Well, I've lived through the quail incubation adventure to write about it! Just cleaned up the garage from the mess of five cages and am breathing easy. So let's see if I can tell the story....
It all began with the daydreams of a little girl as she gazed out the window at passing farms on childhood road trips. Rolling hills, grazing animals, sunshine, and freedom. Stacks of hay, frolicking horses, down to earth---earthly dreams. Life marches on, girl becomes teen, rebellious yet animal rights activist teen, vegetarian days, ideals and idiocies. God-shaped void leads girl to finding God...well, God getting the girl to come to her senses and see he had been there all along. God leads girl to church where she finds guy. What does this have to do with raising quail? Nothing really--but it's in the animal theme---a rabbit trail. So girl marries guy, girl wants land and farm, guy doesn't. They settle in the suburbs but girls dream is still there. The dream is aided by the fact that girl and guy have multiplied and now don six hefty healthy sons---all quite capable of both working and loving said farm dream. Alas, girl and guy have no plans for moving as they await there home's value superseding the home's debt. And so girl get's quail.

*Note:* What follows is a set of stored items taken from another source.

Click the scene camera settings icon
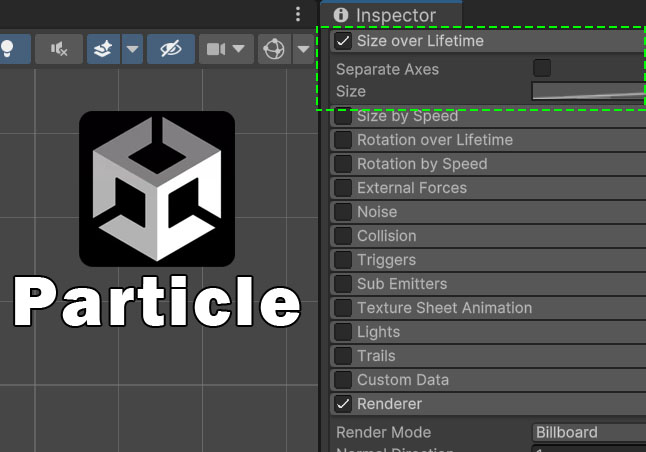 (216, 49)
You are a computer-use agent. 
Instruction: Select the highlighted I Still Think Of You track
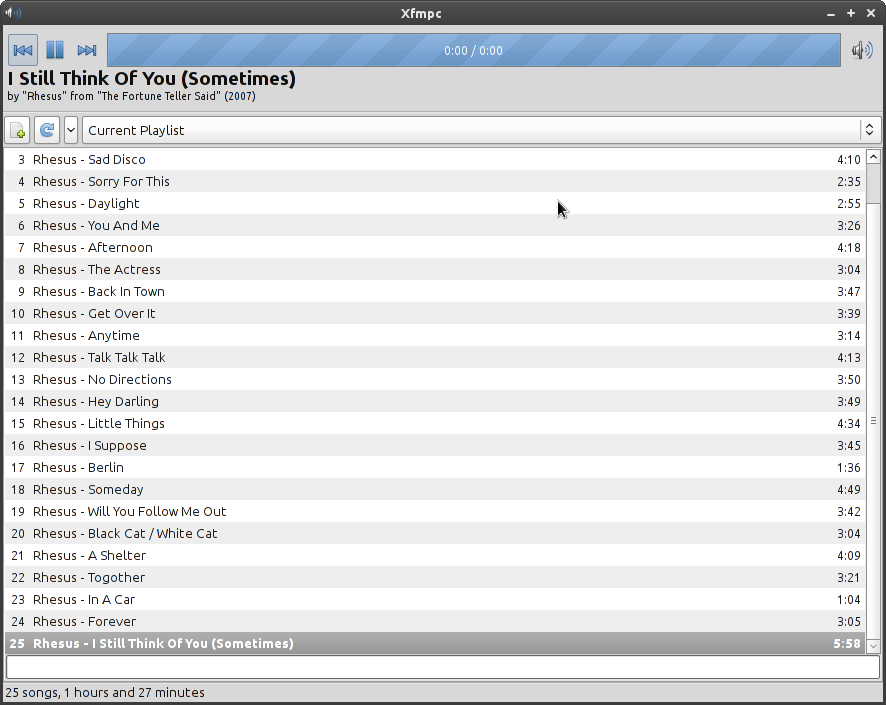[193, 644]
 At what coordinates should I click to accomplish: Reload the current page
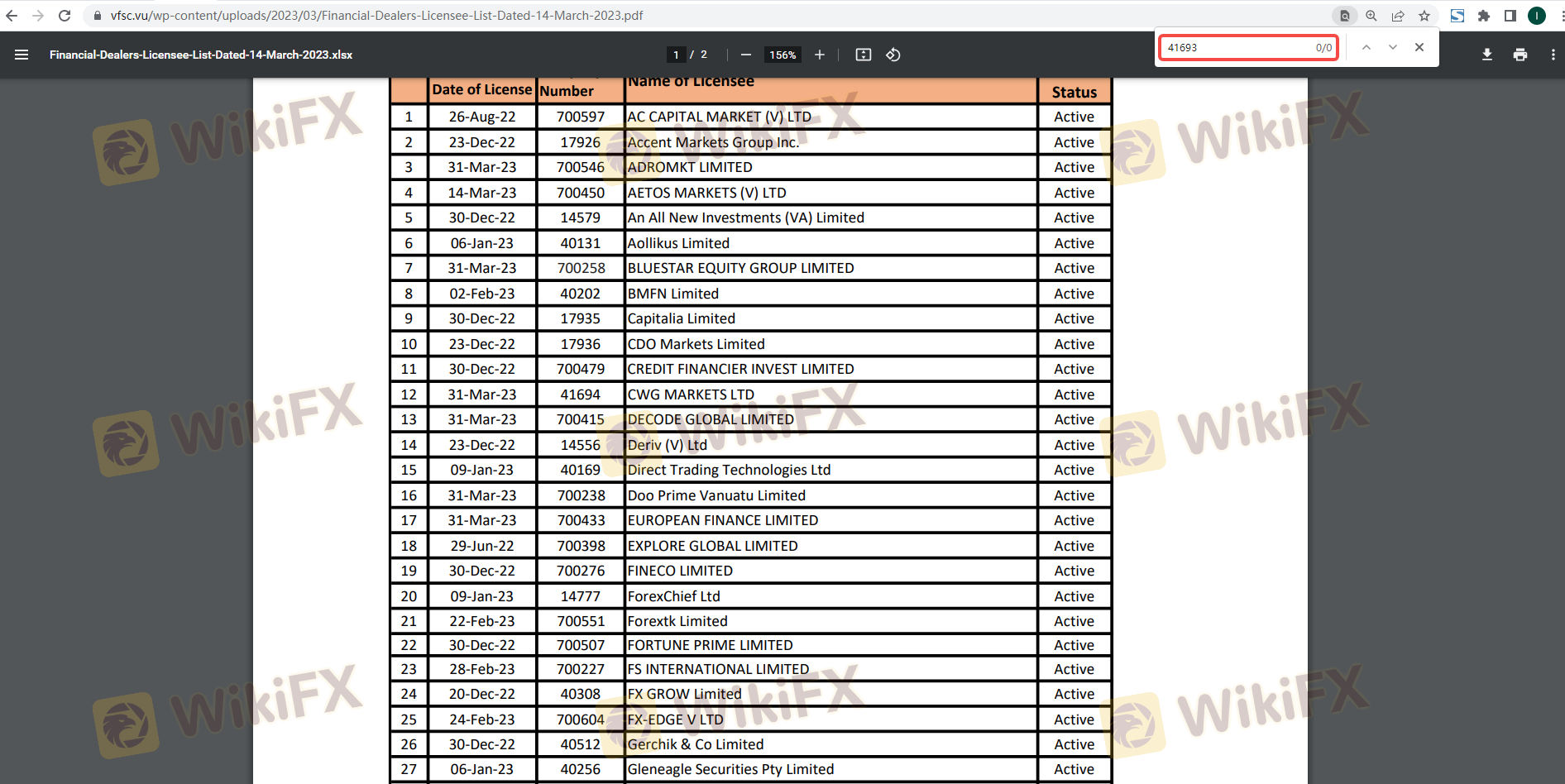coord(65,16)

Girl first adapts a "salad table" she built and didn't use into a cage. She then fills it with bedding and food and water and drives to the country flea market to pick up some quail. That was an adventure in and of itself. She excitedly drives home with said creatures and pops them in her improvised cage. It works! And then after weeks of awaiting the Spring, the quail begin to lay eggs! What fun! And then another small dream develops, how about buying an incubator and raising quail babies! The educational fascinational qualities of this idea were overwhelming to girl! And then one night she finds one at the right price and just like that, she was in Cumming picking it up. (and 8 bantam chicken eggs that eventually would hatch out 3 chickens, which would eventually be re-homed after said girl was too tired to build another coop!)
Seventeen days of faithful egg turning 3 times a day let to squeals of delight and surprise on the part of the girl. She didn't think those eggs would hatch anything since she hadn't seen her rooster being interested in the girls in a while. Because of this, she kept putting more and more in. So for the next two weeks she had little tiny, tiny birds hatching out of even tinier eggs. It was a zoo. Which means a bit crazy.

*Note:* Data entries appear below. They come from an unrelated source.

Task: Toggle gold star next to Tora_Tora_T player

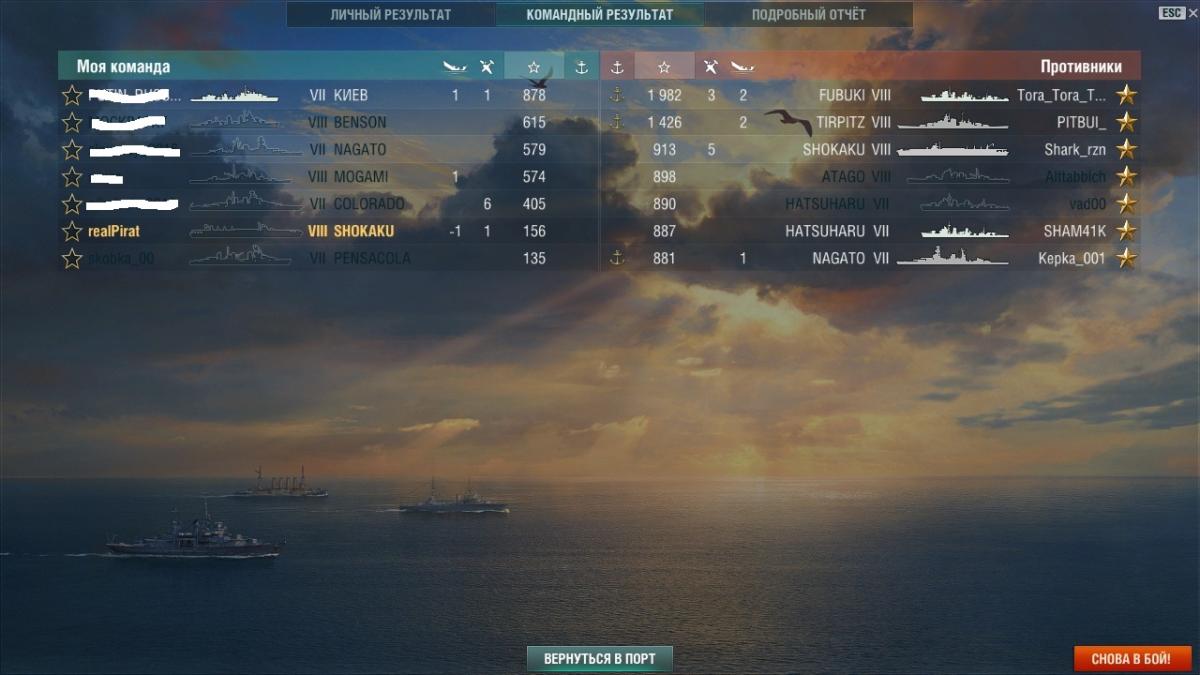Action: tap(1126, 95)
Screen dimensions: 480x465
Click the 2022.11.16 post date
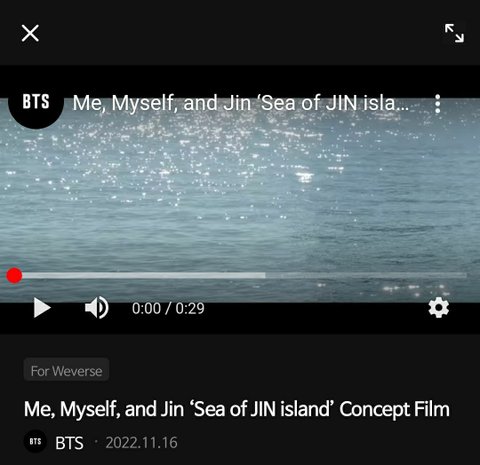click(141, 443)
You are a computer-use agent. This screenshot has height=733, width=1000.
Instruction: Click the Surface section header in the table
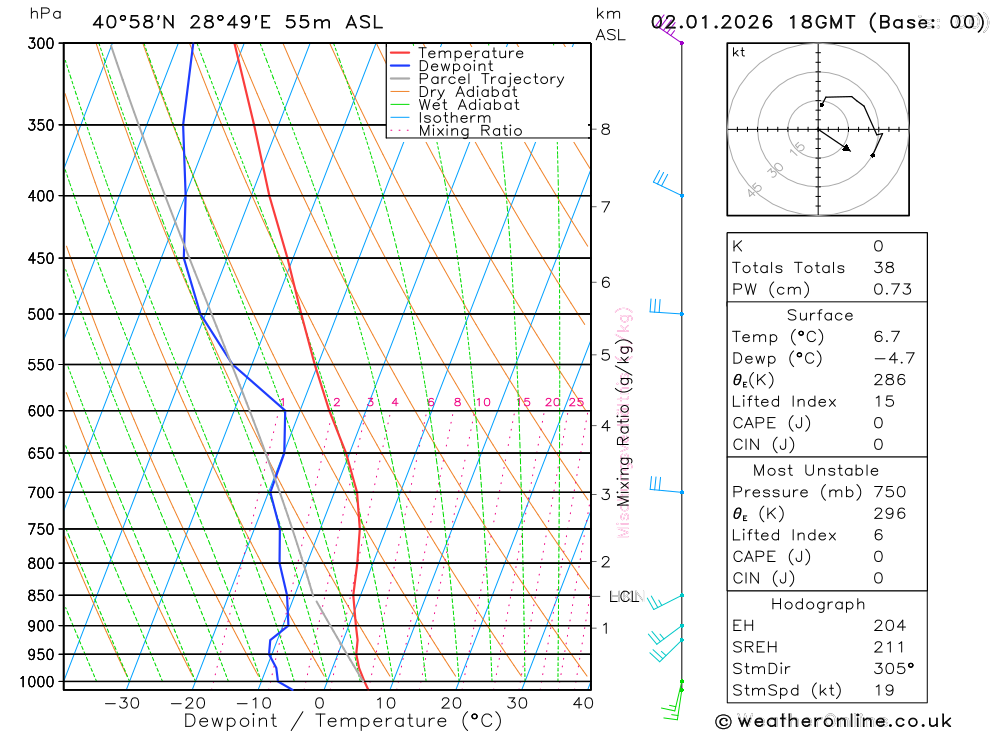point(819,315)
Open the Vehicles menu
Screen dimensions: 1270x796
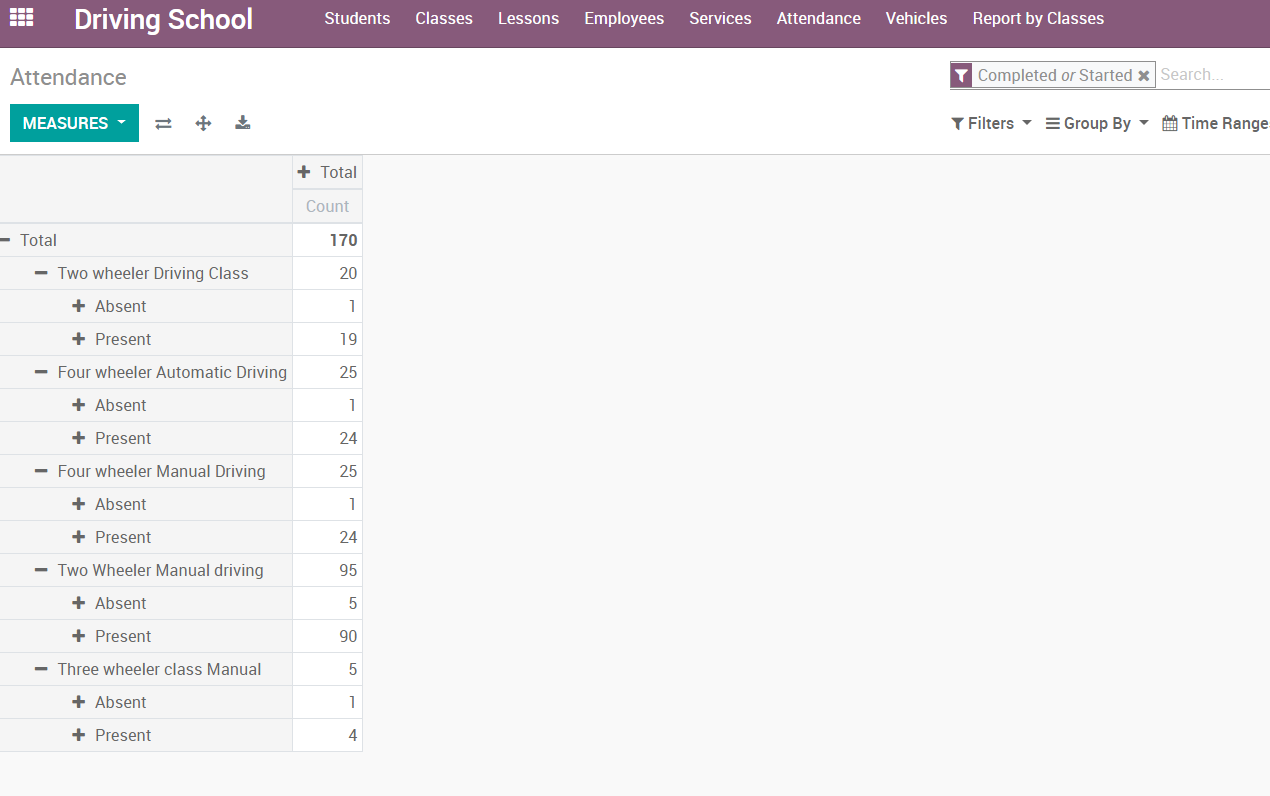[x=916, y=18]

Girl finds that extremely small micro farm was revealing that farm life was a lot harder in real life than in day dreams. She kept them under lights, with food and water changed faithfully twice a day. The big box kept expanding as they grew so quickly. (the box had been partioned off in the beginning when they were so very tiny)
Eventually they were too big to stay in there. The original 20 dollar rabbit hutch cage was employed to hold some, and all the moving around caused quail to be stressed, and girl really realized farm life isn't all it's chalked up to be. Girl found a quail pecked to death in the back of the cage, and that wasn't the only time it happened. Finally girl began to identify the boys who would become dinner for a friend, added those to the original brooding box until she thought she had them all. And now girl is tired of telling the story like this. So hello!, girl is me.

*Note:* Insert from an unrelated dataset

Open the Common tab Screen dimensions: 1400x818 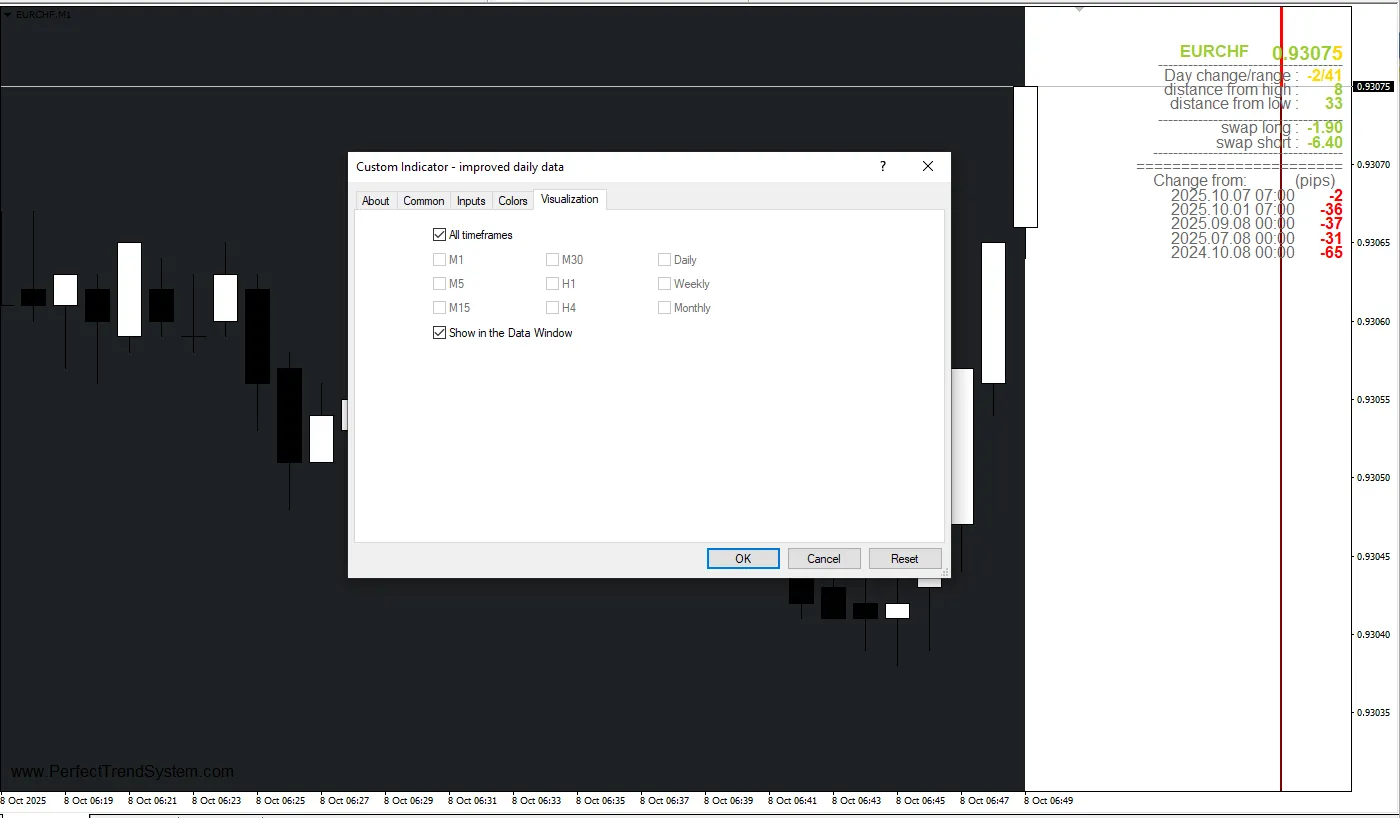[x=423, y=201]
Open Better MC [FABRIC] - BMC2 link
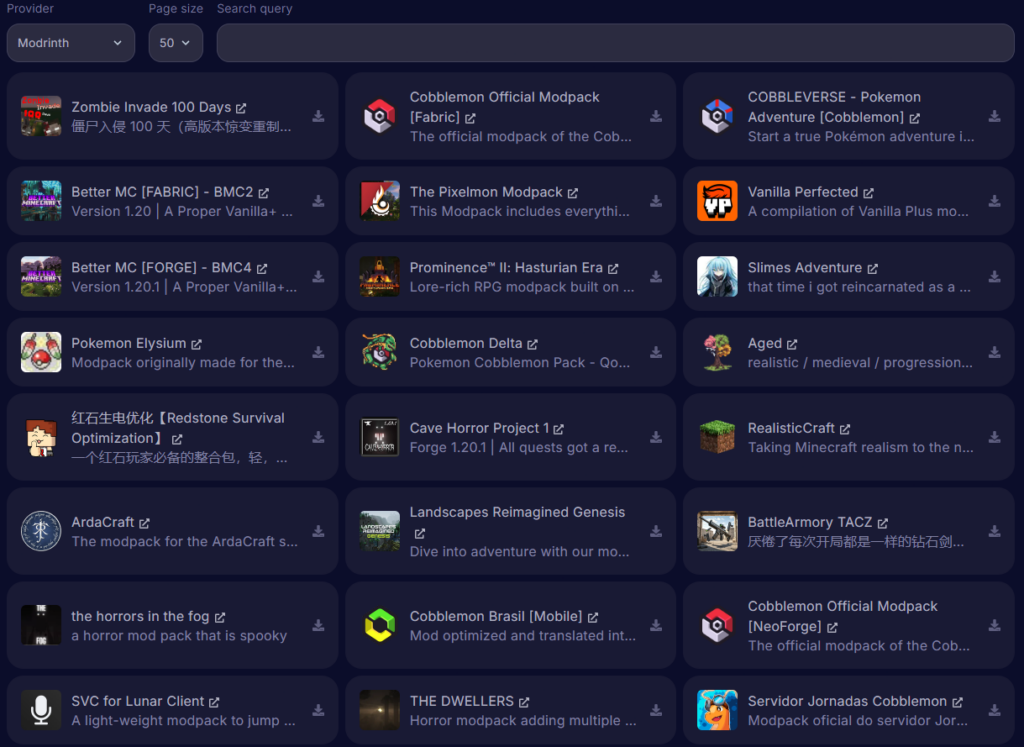The height and width of the screenshot is (747, 1024). coord(162,192)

Those quail, when they took their dust baths that so delighted them, managed to waft into the air and onto everything in the garage, a very fine layer of dirt. Dirt dust. I just finished vacuuming and sweeping, closing down the extra three cages that were employed during the raising young quail adventure/fiasco. It really wasn't that hard, but I'm glad I don't have to change out food and water twice a day for five cages anymore. And I'm glad I don't have to worry about stressed quail hurting each other. I'm glad I don't have to listen and watch for roosters and then feel bad for putting them all together in the box awaiting slaughter. Not a beautiful thought, but knowing it would be quick settled any sustained anxiety. My friend offered to process them and give us the meat. I'm not that much of a farmer yet. My skin gradually thickened such that I didn't pass out on the last night I had all the quails including the boys---one of them was found still alive but pecked to the bone behind it's neck. It was awful. Thankfully he was put out of his misery shortly thereafter.
I did build a cage from materials from home depot and some scrap materials from a friend. I've become pretty handy with a table saw and power drill. But I'm really good at breaking drill bits and very bad at making things square and 90 degree corners. But the cage works, I learned some things in the process, and now there are 7 quail in the bottom, 7 quail in the top, everyone seems happy, and so am I. My girlhood dream has drifted more into a memory than something I continue to think about, mostly because I've grown to hold onto my own dreams lightly and surrender my life to God. I've just started reading "Walden", Henry David Thoreau's book, not sure where that will lead, but he reminded me last night that man's chief end is to glorify God and enjoy him forever. That sounds really good to me. Not my dreams be done---but His dreams! And for now, thankful for our quail. The boys have a lot of fun watching them, visitors are fascinated by them, and now they are happy and dry tucked safely in our garage. Feel free to ask any more detailed questions if your interested in raising them yourself! They are the sweetest little birds!